The Sixers’ trade for Jimmy Butler doesn’t appear to be a rental.

With that in mind, we take a look at what Jimmy Butler’s next deal may look like and how that will impact the Sixers in the short and long term.

Butler’s new deal

At this point in the season, it’s too late for the Sixers and Butler to agree to an extension. Butler has a player option next season for $19.8 million. There is little to no chance he opts into that and forgoes an opportunity for a new long-term deal – especially with what the Sixers can offer him.

Butler has Full Bird rights, which means the Sixers can exceed the salary cap to re-sign him to a max deal. The Bird rights apply because Butler was part of a trade and was with his former team (the Bulls) for at least three years without leaving via free agency. Therefore his Bird rights transferred from the Bulls to the Timberwolves to the Sixers.

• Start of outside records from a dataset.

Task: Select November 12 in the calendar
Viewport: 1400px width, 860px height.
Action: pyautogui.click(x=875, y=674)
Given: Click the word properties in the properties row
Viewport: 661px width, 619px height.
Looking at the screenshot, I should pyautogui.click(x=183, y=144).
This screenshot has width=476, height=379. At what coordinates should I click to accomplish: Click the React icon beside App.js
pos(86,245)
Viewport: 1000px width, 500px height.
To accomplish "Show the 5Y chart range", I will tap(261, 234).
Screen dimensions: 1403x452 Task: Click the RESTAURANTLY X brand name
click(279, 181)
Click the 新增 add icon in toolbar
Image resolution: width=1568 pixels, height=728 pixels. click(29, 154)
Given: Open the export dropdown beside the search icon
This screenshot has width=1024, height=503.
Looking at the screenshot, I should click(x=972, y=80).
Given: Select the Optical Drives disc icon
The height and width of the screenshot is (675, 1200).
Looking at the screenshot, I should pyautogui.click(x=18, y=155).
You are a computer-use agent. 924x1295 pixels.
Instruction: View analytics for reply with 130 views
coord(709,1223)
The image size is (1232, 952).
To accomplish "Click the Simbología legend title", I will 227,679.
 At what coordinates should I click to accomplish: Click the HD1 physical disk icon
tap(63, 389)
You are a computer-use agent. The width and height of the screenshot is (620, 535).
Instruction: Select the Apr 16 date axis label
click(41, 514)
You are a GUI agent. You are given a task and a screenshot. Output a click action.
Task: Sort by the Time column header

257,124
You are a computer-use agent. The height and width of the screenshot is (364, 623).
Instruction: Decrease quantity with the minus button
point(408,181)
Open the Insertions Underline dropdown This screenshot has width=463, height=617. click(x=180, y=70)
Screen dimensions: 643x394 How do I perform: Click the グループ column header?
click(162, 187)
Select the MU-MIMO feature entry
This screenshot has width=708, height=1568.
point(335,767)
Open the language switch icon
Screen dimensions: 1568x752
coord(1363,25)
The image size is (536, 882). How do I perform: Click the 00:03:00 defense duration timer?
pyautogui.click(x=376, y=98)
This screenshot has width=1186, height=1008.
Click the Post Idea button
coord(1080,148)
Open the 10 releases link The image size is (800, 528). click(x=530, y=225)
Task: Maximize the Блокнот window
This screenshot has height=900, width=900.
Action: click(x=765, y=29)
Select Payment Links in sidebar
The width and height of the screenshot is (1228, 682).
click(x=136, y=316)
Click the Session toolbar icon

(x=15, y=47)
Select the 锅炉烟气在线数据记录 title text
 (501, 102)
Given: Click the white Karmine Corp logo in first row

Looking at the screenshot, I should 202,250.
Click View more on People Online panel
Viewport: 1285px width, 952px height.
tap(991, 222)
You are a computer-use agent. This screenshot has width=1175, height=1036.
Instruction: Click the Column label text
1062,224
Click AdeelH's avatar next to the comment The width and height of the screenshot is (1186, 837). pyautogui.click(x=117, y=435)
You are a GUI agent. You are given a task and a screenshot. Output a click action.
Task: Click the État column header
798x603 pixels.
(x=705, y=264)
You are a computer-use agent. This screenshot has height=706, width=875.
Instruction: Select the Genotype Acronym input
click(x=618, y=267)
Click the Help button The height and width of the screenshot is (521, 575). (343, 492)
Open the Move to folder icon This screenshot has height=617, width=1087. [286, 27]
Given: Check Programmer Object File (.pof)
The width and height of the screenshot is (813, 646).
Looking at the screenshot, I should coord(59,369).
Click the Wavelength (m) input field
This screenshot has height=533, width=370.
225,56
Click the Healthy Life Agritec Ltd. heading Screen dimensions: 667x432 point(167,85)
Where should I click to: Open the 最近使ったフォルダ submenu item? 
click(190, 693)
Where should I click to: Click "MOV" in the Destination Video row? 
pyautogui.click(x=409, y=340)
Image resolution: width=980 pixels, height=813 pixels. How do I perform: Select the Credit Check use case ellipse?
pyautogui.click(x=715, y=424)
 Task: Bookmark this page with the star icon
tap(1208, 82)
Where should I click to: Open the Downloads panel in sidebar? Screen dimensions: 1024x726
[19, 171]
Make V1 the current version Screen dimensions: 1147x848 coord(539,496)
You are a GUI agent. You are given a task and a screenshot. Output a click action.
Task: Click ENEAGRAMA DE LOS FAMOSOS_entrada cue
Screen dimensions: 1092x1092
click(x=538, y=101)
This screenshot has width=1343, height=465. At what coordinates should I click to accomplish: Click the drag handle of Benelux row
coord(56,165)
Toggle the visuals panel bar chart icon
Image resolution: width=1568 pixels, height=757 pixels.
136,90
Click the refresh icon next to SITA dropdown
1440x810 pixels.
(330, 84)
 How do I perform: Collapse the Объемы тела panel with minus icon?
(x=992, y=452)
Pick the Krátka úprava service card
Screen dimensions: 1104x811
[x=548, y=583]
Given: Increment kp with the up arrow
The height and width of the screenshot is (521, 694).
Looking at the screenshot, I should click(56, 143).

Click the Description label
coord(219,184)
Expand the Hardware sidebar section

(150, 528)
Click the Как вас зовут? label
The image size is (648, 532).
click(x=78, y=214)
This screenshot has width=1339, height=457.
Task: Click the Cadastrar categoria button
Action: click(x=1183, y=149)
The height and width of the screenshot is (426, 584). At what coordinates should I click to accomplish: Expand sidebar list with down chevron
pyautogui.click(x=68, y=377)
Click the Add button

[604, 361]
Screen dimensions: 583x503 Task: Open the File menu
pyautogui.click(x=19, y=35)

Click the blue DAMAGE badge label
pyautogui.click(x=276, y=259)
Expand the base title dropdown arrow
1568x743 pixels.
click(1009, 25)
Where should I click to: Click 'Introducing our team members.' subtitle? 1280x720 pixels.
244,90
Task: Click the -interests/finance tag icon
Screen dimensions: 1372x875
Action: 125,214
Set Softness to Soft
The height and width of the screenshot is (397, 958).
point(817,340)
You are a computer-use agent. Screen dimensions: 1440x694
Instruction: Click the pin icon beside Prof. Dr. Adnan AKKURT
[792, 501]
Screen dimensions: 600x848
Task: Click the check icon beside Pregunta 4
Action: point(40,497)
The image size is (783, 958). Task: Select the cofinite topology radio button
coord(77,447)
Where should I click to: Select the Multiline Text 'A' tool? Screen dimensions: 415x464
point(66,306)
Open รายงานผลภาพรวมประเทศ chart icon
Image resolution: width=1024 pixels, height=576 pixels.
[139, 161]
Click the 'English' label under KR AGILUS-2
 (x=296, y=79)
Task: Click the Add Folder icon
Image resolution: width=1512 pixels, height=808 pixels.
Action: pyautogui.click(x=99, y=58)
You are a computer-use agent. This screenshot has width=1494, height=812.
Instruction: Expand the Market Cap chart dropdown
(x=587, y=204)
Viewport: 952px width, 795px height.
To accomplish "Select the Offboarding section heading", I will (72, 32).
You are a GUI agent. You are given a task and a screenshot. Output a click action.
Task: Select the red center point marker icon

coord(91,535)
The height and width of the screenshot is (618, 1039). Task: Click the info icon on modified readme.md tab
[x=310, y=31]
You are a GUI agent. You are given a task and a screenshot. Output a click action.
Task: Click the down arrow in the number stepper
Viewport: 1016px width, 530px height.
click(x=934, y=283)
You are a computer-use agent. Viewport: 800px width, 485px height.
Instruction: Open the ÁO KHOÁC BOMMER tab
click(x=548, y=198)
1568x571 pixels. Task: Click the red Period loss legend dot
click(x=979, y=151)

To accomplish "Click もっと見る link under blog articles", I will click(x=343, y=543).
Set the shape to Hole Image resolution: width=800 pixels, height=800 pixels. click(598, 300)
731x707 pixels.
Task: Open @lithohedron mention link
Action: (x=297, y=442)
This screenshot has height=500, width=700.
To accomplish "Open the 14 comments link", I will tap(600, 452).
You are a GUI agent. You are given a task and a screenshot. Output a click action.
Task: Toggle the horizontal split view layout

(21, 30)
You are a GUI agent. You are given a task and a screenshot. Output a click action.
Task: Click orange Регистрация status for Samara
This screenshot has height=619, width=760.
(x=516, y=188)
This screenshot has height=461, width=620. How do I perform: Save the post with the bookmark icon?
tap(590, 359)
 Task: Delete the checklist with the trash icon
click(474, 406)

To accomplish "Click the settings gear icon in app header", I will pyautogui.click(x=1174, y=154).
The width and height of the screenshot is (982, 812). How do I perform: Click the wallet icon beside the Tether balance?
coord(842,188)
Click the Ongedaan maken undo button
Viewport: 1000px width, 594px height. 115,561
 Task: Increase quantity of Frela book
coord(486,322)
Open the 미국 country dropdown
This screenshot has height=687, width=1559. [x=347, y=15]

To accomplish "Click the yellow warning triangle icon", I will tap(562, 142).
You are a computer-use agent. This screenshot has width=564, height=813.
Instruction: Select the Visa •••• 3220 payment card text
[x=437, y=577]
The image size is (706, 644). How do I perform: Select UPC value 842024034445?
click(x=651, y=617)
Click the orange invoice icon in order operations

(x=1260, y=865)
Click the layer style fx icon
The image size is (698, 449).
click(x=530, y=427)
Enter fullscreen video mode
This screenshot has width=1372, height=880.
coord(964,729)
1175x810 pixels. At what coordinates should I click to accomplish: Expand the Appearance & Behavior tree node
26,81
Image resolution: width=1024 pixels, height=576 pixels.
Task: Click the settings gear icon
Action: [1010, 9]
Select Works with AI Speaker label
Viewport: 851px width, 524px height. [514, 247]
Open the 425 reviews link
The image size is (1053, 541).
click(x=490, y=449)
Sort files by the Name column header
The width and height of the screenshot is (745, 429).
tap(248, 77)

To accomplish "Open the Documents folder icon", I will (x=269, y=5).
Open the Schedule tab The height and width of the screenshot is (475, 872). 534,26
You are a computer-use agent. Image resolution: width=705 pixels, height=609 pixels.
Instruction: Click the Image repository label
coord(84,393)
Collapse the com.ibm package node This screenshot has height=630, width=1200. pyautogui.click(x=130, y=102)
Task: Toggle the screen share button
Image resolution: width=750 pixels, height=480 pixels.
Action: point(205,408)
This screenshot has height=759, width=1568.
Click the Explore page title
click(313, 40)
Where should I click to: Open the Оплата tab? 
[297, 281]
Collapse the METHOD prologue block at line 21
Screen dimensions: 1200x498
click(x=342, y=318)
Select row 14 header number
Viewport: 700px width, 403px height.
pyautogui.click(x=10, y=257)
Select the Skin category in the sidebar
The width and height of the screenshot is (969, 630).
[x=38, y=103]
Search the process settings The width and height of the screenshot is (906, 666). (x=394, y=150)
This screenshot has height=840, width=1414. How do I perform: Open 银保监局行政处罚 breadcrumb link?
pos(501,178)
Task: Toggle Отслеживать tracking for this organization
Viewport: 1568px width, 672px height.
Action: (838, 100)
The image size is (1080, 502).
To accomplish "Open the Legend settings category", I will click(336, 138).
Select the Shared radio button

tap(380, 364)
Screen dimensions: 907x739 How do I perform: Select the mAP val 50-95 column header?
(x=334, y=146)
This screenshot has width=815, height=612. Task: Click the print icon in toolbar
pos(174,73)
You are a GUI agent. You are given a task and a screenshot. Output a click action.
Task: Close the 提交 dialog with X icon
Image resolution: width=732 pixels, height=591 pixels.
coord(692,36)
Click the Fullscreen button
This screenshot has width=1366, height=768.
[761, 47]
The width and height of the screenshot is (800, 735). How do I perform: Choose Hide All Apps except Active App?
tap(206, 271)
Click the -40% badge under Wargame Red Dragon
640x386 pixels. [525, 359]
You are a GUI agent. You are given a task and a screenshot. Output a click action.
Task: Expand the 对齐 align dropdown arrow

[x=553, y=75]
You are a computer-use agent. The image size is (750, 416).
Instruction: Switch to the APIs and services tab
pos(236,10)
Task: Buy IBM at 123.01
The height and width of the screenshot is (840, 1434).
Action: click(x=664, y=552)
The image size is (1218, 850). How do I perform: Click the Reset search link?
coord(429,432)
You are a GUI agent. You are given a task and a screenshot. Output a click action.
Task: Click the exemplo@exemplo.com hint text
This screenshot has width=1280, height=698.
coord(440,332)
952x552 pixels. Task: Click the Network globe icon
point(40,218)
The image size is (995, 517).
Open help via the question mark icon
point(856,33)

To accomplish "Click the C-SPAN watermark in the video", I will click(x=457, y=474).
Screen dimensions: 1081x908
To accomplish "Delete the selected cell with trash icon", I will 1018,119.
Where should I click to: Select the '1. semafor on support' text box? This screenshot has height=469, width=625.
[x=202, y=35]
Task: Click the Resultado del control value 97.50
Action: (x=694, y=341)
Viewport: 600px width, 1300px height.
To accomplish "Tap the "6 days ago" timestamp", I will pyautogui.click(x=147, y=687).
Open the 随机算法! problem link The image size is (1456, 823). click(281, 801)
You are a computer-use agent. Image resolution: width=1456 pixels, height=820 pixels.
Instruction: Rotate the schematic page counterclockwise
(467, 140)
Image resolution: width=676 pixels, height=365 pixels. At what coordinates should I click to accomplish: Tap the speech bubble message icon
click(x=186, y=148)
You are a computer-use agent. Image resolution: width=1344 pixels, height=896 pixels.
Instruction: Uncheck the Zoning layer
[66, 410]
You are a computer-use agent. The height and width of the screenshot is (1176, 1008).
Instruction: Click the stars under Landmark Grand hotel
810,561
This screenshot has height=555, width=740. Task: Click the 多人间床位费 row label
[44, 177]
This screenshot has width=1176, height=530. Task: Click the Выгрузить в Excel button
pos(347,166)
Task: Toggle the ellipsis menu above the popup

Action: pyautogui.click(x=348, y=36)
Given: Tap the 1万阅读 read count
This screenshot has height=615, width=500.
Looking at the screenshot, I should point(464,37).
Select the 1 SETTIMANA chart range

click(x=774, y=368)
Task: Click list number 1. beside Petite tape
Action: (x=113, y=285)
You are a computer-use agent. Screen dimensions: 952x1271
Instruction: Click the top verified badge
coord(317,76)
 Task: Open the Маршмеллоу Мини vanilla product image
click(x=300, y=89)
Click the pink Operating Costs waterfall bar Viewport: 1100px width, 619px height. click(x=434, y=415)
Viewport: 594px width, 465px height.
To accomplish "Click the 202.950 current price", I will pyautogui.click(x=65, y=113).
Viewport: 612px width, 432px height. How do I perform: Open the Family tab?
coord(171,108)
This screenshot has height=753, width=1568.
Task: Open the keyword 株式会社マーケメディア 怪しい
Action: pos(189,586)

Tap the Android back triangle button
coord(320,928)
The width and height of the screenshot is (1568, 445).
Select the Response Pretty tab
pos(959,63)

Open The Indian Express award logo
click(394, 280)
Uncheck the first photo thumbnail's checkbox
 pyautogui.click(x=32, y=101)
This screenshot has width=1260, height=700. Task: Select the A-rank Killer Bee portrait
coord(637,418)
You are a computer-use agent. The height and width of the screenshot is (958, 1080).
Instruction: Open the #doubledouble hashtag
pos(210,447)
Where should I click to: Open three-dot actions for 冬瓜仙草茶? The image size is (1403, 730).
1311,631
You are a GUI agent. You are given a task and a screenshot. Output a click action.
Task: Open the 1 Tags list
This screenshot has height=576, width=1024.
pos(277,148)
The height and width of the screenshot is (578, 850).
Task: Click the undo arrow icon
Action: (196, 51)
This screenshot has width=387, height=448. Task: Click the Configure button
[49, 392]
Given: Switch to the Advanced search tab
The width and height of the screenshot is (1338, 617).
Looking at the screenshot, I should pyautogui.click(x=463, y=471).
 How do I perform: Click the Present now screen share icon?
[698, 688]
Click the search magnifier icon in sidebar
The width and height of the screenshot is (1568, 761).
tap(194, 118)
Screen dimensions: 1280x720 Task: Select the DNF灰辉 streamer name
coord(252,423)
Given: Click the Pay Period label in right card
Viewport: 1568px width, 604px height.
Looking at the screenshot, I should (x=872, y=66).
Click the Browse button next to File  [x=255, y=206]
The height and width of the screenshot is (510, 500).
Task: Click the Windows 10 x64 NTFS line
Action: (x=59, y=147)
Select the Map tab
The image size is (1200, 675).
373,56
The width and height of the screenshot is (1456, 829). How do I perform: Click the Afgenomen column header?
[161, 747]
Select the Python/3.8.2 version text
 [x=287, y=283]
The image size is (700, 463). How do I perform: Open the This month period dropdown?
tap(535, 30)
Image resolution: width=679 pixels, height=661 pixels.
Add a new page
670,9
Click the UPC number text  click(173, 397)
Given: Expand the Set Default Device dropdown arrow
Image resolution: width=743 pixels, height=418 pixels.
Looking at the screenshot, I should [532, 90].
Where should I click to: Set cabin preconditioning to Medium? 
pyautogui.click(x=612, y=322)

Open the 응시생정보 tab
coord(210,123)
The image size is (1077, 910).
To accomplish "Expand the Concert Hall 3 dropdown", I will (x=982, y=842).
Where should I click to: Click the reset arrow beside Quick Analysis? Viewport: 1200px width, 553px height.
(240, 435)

This is a huge advantage for the Sixers to re-sign Butler. They can offer him a contract in the neighborhood of five years for $190 million. Other teams can only offer him four years at around $140 million. That would be an awful lot of money for Butler to leave on the table. 

What it means for Sixers

Signing Butler this summer will make things interesting in filling out the rest of the roster. Perhaps Butler won’t demand the highest max total, giving the Sixers a little more flexibility, but it’s more likely that he’d like to get paid (and I can’t say I blame him). 


There are several complications here that likely make 2019 the last summer the Sixers can avoid the luxury tax. Joel Embiid’s cap number will hover around $27 million. You also have Ben Simmons’ extension looming in 2020. 

The Sixers have also already picked up Markelle Fultz’s option for 2019-20 at $9,745,200. His option for 2020-21 would carry a cap hit of $12,288,697. This is why the trade for Butler may be saying something about the way the organization feels about Fultz. A lot can happen in two years, but it really doesn’t seem like the Sixers would be able to afford Butler, Embiid, Simmons and Fultz long term.

The biggest concern for me with Butler getting a max deal is his age. He’ll be 30 when his max deal kicks in. If he gets the five-year deal, he’ll have a huge cap hit at age 35. Butler’s style of play is fun to watch but does take a toll on the body. He hasn’t played 82 games since 2012-13 and hasn’t gotten to 70 games in four of the last five seasons.

Basically, a Butler max deal says you are committed to the trio of Butler, Embiid and Simmons for the foreseeable future and feel comfortable just tinkering with the backend of your roster. It’d be something like what the Warriors have done recently, signing ring chasers like David West.

If Butler plays well and develops chemistry with Embiid and Simmons, the long-term deal makes sense for all parties involved.